The reason was not funding. It was not a policy change at HackerOne. It was AI.

Specifically: a flood of AI-generated security reports — what the industry now calls slop — that overwhelmed a seven-person volunteer team until the program was no longer sustainable. In 2025, curl's confirmation rate collapsed from 15% to below 5%. One in twenty submissions was real. The rest were hallucinated vulnerabilities in functions that do not exist, buffer overflows in code that was never written, and exploit chains against protocols curl does not implement.

Stenberg called it a DDoS attack on the maintenance process. He was not exaggerating.

The cheapest attack in security is the one that wastes the defender's time.

But here is the part most coverage skipped. Four months before the shutdown, an AI-powered static analysis tool called ZeroPath found over 170 verified issues in curl — C footguns, logic bugs, RFC compliance violations across HTTP/3, SMTP, IMAP, TFTP, Telnet, and SSH/SFTP. These were real bugs that established tools like Coverity and CodeQL had not flagged. Stenberg's response: "These new tools are finding problems that none of the old, established tools detect."

Same codebase. Same technology category. Opposite outcomes. The variable was not AI. It was methodology.

AI doesn't have a quality problem. It has a methodology problem.


The anatomy of slop

Stenberg maintains a public catalog of AI slop submissions — 49 documented cases of fabricated vulnerabilities submitted to the curl project. Reading through them reveals a consistent pattern.

Hallucinated functions. Reports describe buffer overflows in curl functions that do not exist. The function names are plausible — they sound like something curl might have — but a five-second search of the codebase confirms they are inventions.

Fabricated exploit chains. One report described an HTTP/3 "CONTINUATION Flood" attack combined with a "Stream Dependency Cycle" vulnerability. Neither attack applies to curl's HTTP/3 implementation. The report read like an LLM that had ingested general HTTP/2 vulnerability research and projected it onto a different protocol.

Non-compiling code. Proof-of-concept snippets that reference headers, types, and APIs that do not exist in curl's build environment. The code is syntactically valid C but semantically disconnected from the actual project.
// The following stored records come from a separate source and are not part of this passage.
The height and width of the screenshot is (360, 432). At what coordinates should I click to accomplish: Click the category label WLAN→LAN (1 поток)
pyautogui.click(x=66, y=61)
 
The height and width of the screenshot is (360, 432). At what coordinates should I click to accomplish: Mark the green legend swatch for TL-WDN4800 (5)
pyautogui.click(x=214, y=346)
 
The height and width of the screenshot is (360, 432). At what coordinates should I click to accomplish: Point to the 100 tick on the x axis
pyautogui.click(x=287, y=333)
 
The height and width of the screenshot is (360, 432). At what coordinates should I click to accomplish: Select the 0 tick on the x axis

Confidence without substance. Every report is written with the authoritative tone of a senior security researcher. Severity ratings are assigned. Impact assessments are provided. CVSS scores are estimated. The packaging is professional. The content is fabricated.

This last point is the most damaging. When a report looks credible, a human reviewer has to invest significant effort to determine that it is not. Stenberg documented the cost: each bogus report engages three to four team members for thirty minutes to several hours. For a seven-person team where most members contribute roughly three hours per week to curl, a single slop report can consume the entire team's available capacity for a day.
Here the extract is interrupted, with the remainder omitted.